Mykhaylo Dyachuk-Stavytskyi

Personal information
- Full name: Mykhaylo Yuriyovych Dyachuk-Stavytskyi
- Date of birth: 1 January 1989 (age 36)
- Place of birth: Ukrainian SSR
- Height: 1.76 m (5 ft 9 in)
- Position(s): Midfielder

Team information
- Current team: Rukh Lviv U19 (assistant)

Youth career
- 2002–2006: Karpaty Lviv

Senior career*
- Years: Team / Apps / (Gls)
- 2006–2009: Karpaty Lviv / 0 / (0)
- 2006–2008: → Karpaty-2 Lviv / 41 / (2)
- 2009: → Enerhetyk Burshtyn (loan) / 11 / (0)
- 2009–2010: Spartakus Szarowola / 27 / (4)
- 2010: Motor Lublin / 13 / (0)
- 2011: Enerhetyk Burshtyn / 3 / (0)
- 2012–2013: Arsenal Bila Tserkva / 17 / (1)
- 2013: Zirka Kirovohrad / 1 / (0)
- 2014–2016: Bory Borynychi (amateur) / 40 / (44)
- 2017–2019: Mykolaiv
- Total:  / 150 / (7)

Managerial career
- 2016–2017: Karpaty Lviv U21 (assistant)
- 2017: Karpaty Lviv (assistant)
- 2018–2019: Karpaty Lviv U19 (assistant)
- 2019–2022: Ahrobiznes Volochysk (assistant)
- 2023: Rukh Lviv U19
- 2023–: Rukh Lviv U19 (assistant)

= Mykhaylo Dyachuk-Stavytskyi =

Ukrainian footballer and manager

Mykhaylo Dyachuk-Stavytskyi (Михайло Юрійович Дячук-Ставицький; born 1 January 1989) is a Ukrainian former professional footballer who played as a midfielder.

==Career==
He is the product of the Karpaty Lviv Youth School System. Dyachuk-Stavytskyi spent his career as a player in the Ukrainian First or Second Leagues.

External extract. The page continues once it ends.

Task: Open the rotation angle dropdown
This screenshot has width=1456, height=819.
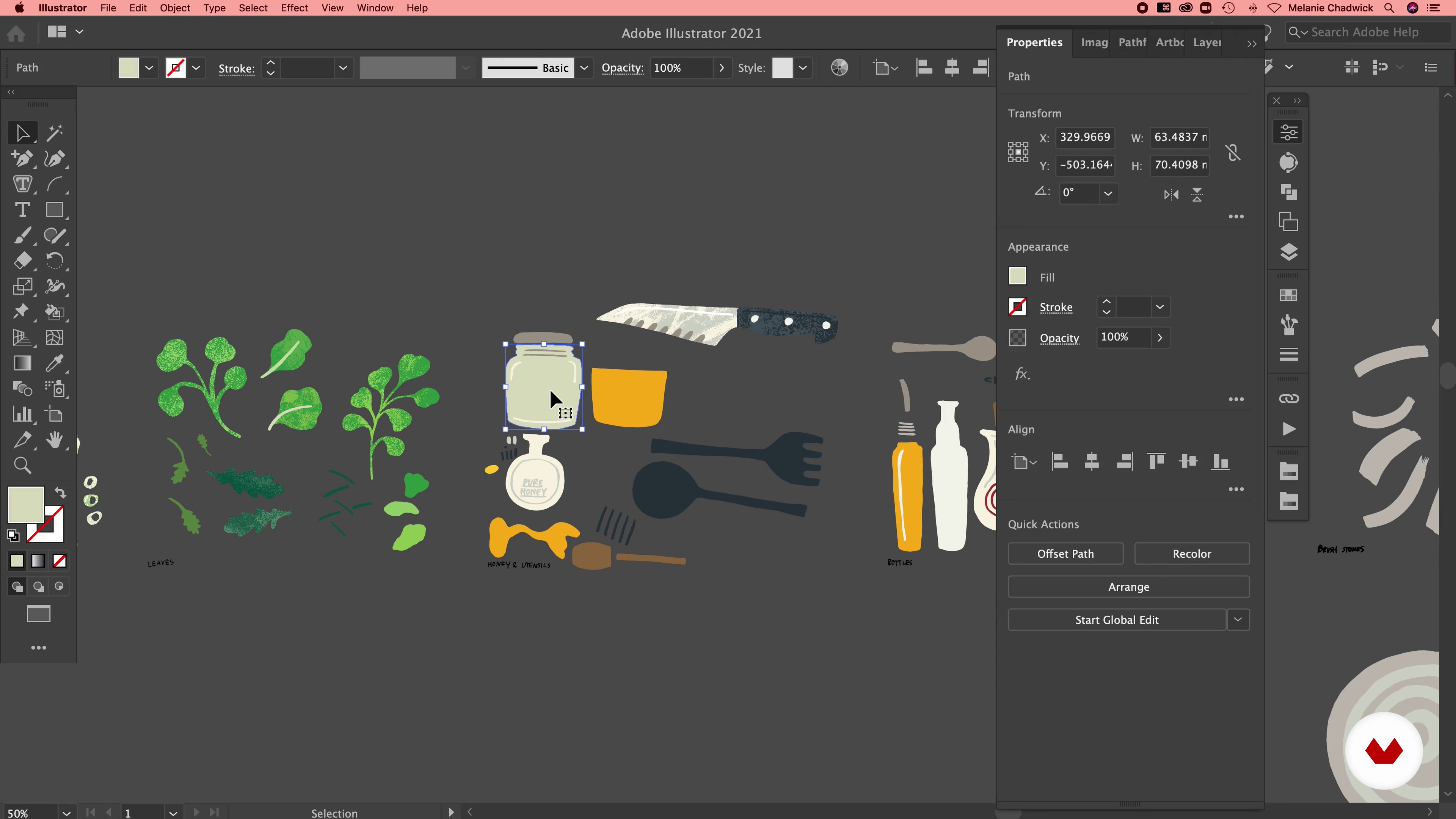Action: pos(1108,193)
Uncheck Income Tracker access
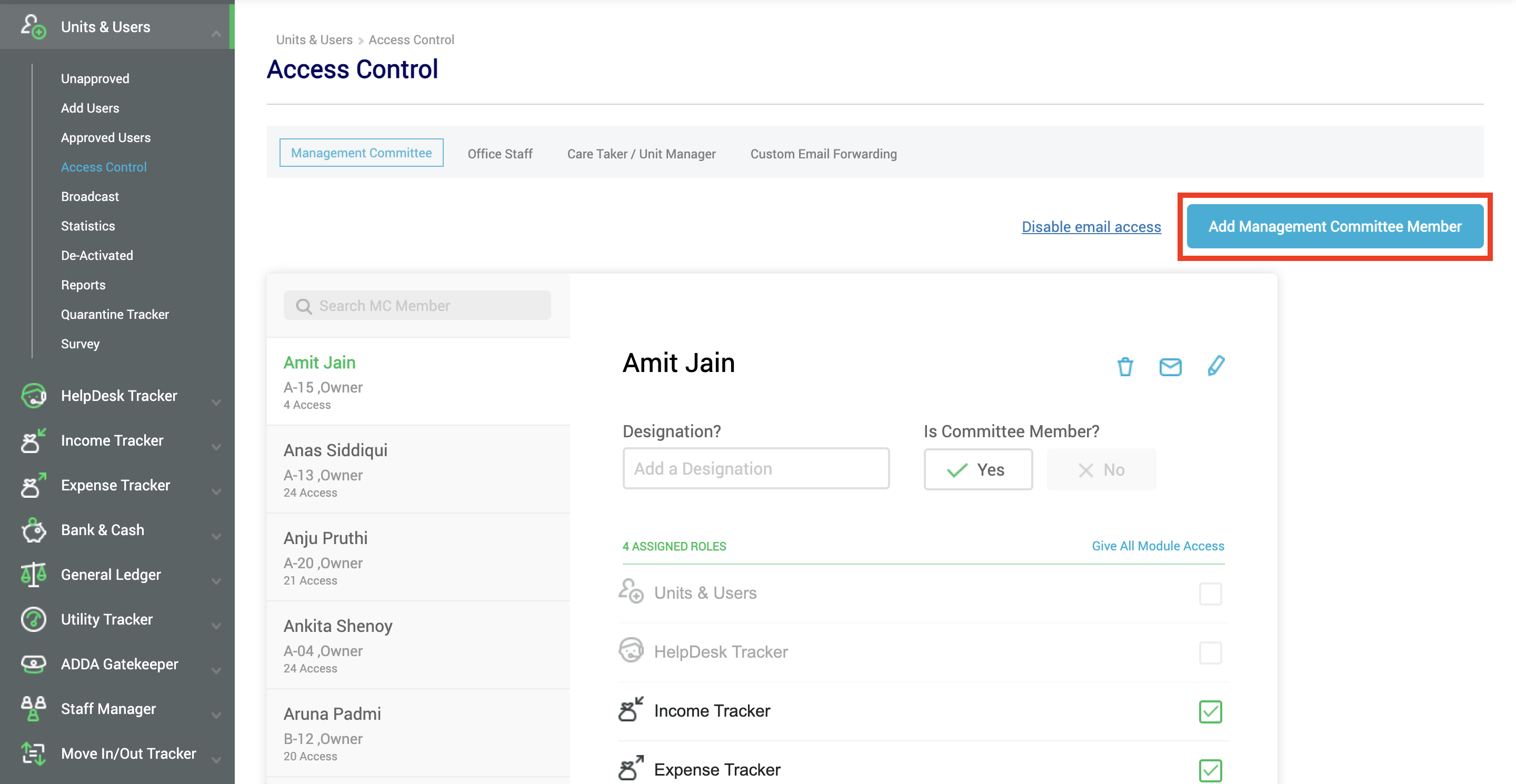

In July 2016, he retired as a player and became an assistant manager for Oleksandr Chyzhevskyi in the FC Karpaty Lviv Reserves and Youth Team.

==Personal life==
He is a son of the Ukrainian footballer and manager Yuriy Dyachuk-Stavytskyi.